Sistem garis keturunan yang dianut dalam sistem sosial Batak Toba adalah patrilineal, yang ditandai dengan ikatan marga yang berasal dari ayah. Adanya marga di dalam sistem kekerabatan di dalam masyarakat Batak Toba membentuk koneksi antara masyarakat Batak Toba secara personal berdasrkan marga. Ikatan tersebut terbentuk berdasarkan ikatan marga yang terbentuk dalam sistem marga patrilineal, yang menjadi penanda seseorang sebagai bagian dari keturunan Batak Toba (Vergouwen 1964, 2).
J. C. Vergouwen dalam bukunya The Social Organisation and Customary Law of Toba-Batak of Northern Sumatera menjelaskan bahwa ikatan marga tersebut bukanlah sebuah hal yang muncul belum terlalu lama. Ikatan marga di dalam suku Batak Toba sudah terbentuk dari masa lampau. Konsturksi sosial tersebut terbentuk dan bermula dari pemahaman masyarakat Batak Toba pada masa lampau tentang kepercayaan pada Debata Mulajadi Na Bolon, yang kemudian berlanjut pada kemunculan berbagai marga yang membentuk kumpulan-kumpulan marga atau punguan yang terbentuk dengan berbagai latar belakang dan tersebar di berbagai penjuru tanah Batak (Vergouwen 1964, 21-30).
Kebudayaan dalam bahasa Batak Toba-tua adalah Ugari. Jika melihat dari definisi antropologi maka kebudayaan dapat diartikan sebagai keseluruhan dari hasil kelakuan manusia yang diatur oleh tatanan yang ada, yang didapatkan dari hasil belajar yang keseluruhannya tersusun dalam cara hidup masyarakat (Sangti 1977, 30). Jika berdasar pada pernyataan tersebut maka kehidupan masyarakat Batak Toba pada saat ini, termasuk masyrakat Batak Toba yang menjadi jemaat HKBP terbentuk dari berbagai tradisi dan tatanan hidup yang ada di masyarakat sejak masa lampau.

────────────────────

— Tugas Tertulis —
Teruskan teks tentang sistem marga dan kebudayaan Batak Toba, mulai tepat sesudah kalimat terakhirnya. Materi yang menyertai teks ini tidak perlu digunakan.

────────────────────

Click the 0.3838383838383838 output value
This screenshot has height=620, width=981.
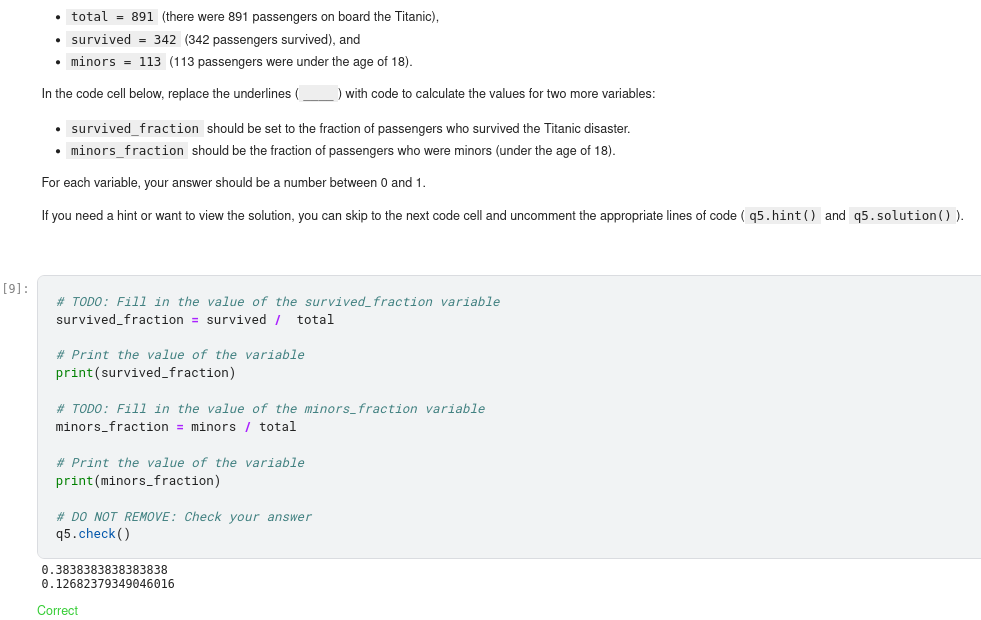(x=104, y=570)
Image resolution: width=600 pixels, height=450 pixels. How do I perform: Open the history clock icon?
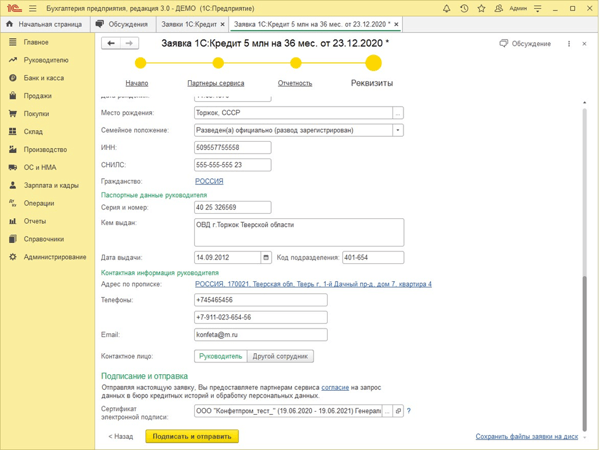(x=464, y=8)
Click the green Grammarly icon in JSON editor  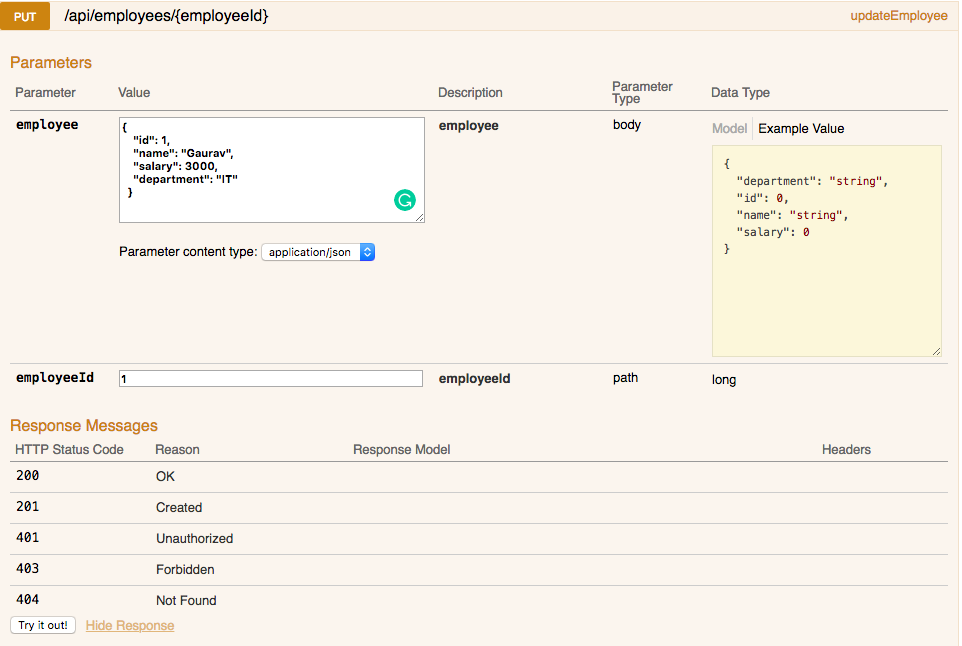click(404, 200)
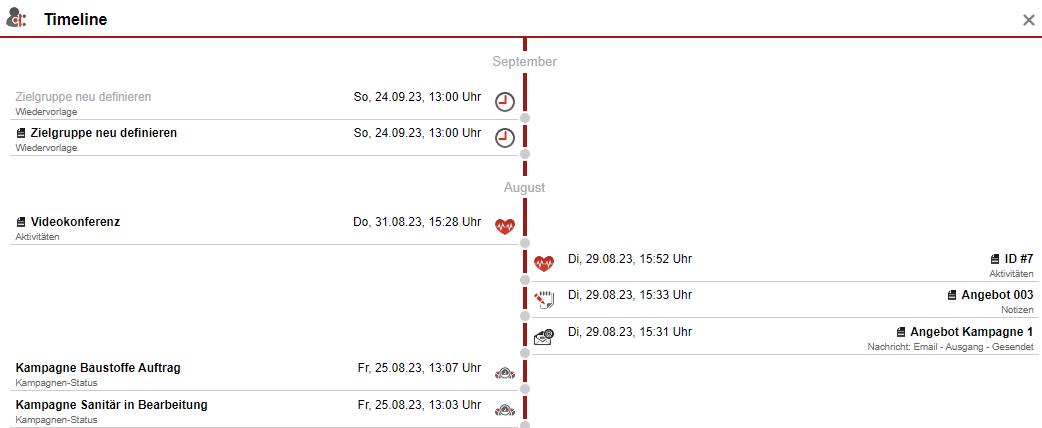This screenshot has height=428, width=1042.
Task: Click the clock icon beside the first Wiedervorlage entry
Action: (x=505, y=102)
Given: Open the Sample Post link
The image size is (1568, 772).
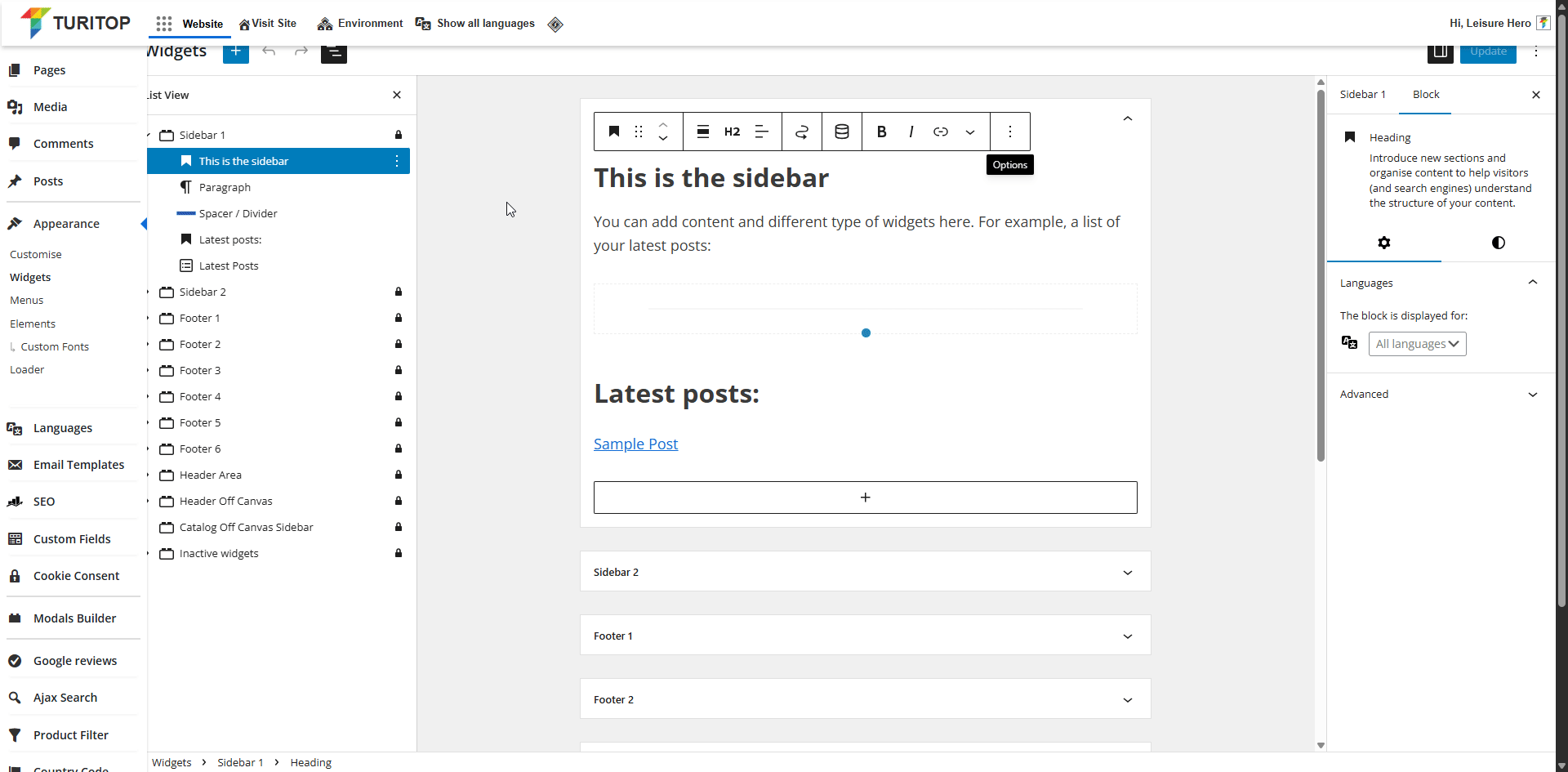Looking at the screenshot, I should [635, 444].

────────────────────

— Jawaban Soal —
Jika diperhatikan lebih lanjut kebudayaan di Indonesia, termasuk kebudayaan Batak Toba di dalamnya memiliki beberapa nilai-nilai yang sama dalam pelaksanaannya. Nilai nilai yang sama tersebut antara lain kaidah kesusilaan perseorangan, kemasyarakatan, hukum, agama dan kesenian. Berbagai elemen dalam kebudayaan tersebut berpadu menjadi satu di dalam kehidupan masyarakat. Contohnya adalah falsafah hidup masyarakat Batak Toba yang dikenal dengan nama Dalihan Na Tolu (Sangti 1977, 30).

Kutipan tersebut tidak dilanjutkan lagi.